* Start Extracted material *

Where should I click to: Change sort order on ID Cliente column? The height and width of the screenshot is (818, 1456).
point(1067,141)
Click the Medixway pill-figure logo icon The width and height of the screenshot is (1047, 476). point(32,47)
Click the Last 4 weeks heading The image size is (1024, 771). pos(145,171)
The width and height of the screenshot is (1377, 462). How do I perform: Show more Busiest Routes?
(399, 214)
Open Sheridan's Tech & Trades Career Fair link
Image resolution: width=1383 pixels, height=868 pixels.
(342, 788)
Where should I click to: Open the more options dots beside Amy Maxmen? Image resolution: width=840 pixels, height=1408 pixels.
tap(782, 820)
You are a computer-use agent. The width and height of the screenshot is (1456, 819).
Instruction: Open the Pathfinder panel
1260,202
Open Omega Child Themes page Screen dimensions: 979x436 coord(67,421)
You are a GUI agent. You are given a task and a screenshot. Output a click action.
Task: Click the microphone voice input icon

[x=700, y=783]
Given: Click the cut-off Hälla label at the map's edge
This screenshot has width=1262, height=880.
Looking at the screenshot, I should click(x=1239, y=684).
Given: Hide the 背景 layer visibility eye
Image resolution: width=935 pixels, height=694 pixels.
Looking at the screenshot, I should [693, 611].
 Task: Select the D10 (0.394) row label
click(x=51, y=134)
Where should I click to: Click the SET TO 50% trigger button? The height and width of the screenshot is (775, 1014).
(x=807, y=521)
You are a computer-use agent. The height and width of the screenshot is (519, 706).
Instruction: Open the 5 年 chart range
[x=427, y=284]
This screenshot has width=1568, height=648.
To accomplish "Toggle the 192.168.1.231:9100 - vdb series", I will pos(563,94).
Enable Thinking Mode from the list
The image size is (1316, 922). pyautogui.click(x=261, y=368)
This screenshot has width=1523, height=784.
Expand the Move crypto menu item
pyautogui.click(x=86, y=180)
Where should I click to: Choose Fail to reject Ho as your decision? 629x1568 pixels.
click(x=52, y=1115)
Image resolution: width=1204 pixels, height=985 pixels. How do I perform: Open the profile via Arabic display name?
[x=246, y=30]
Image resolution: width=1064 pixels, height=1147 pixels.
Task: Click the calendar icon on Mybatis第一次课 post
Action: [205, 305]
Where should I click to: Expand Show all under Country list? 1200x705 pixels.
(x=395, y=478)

* End Extracted material *

> _Stated task_:
Copy all of the material above line for line, without changing anything.

> _Result of this exercise_:
Where should I click to: Change sort order on ID Cliente column? The height and width of the screenshot is (818, 1456).
point(1067,141)
Click the Medixway pill-figure logo icon The width and height of the screenshot is (1047, 476). point(32,47)
Click the Last 4 weeks heading The image size is (1024, 771). pos(145,171)
The width and height of the screenshot is (1377, 462). How do I perform: Show more Busiest Routes?
(399, 214)
Open Sheridan's Tech & Trades Career Fair link
Image resolution: width=1383 pixels, height=868 pixels.
(342, 788)
Where should I click to: Open the more options dots beside Amy Maxmen? Image resolution: width=840 pixels, height=1408 pixels.
tap(782, 820)
You are a computer-use agent. The width and height of the screenshot is (1456, 819).
Instruction: Open the Pathfinder panel
1260,202
Open Omega Child Themes page Screen dimensions: 979x436 coord(67,421)
You are a GUI agent. You are given a task and a screenshot. Output a click action.
Task: Click the microphone voice input icon

[x=700, y=783]
Given: Click the cut-off Hälla label at the map's edge
This screenshot has width=1262, height=880.
Looking at the screenshot, I should click(x=1239, y=684).
Given: Hide the 背景 layer visibility eye
Image resolution: width=935 pixels, height=694 pixels.
Looking at the screenshot, I should [693, 611].
 Task: Select the D10 (0.394) row label
click(x=51, y=134)
Where should I click to: Click the SET TO 50% trigger button? The height and width of the screenshot is (775, 1014).
(x=807, y=521)
You are a computer-use agent. The height and width of the screenshot is (519, 706).
Instruction: Open the 5 年 chart range
[x=427, y=284]
This screenshot has width=1568, height=648.
To accomplish "Toggle the 192.168.1.231:9100 - vdb series", I will pos(563,94).
Enable Thinking Mode from the list
The image size is (1316, 922). pyautogui.click(x=261, y=368)
This screenshot has width=1523, height=784.
Expand the Move crypto menu item
pyautogui.click(x=86, y=180)
Where should I click to: Choose Fail to reject Ho as your decision? 629x1568 pixels.
click(x=52, y=1115)
Image resolution: width=1204 pixels, height=985 pixels. How do I perform: Open the profile via Arabic display name?
[x=246, y=30]
Image resolution: width=1064 pixels, height=1147 pixels.
Task: Click the calendar icon on Mybatis第一次课 post
Action: [205, 305]
Where should I click to: Expand Show all under Country list? 1200x705 pixels.
(x=395, y=478)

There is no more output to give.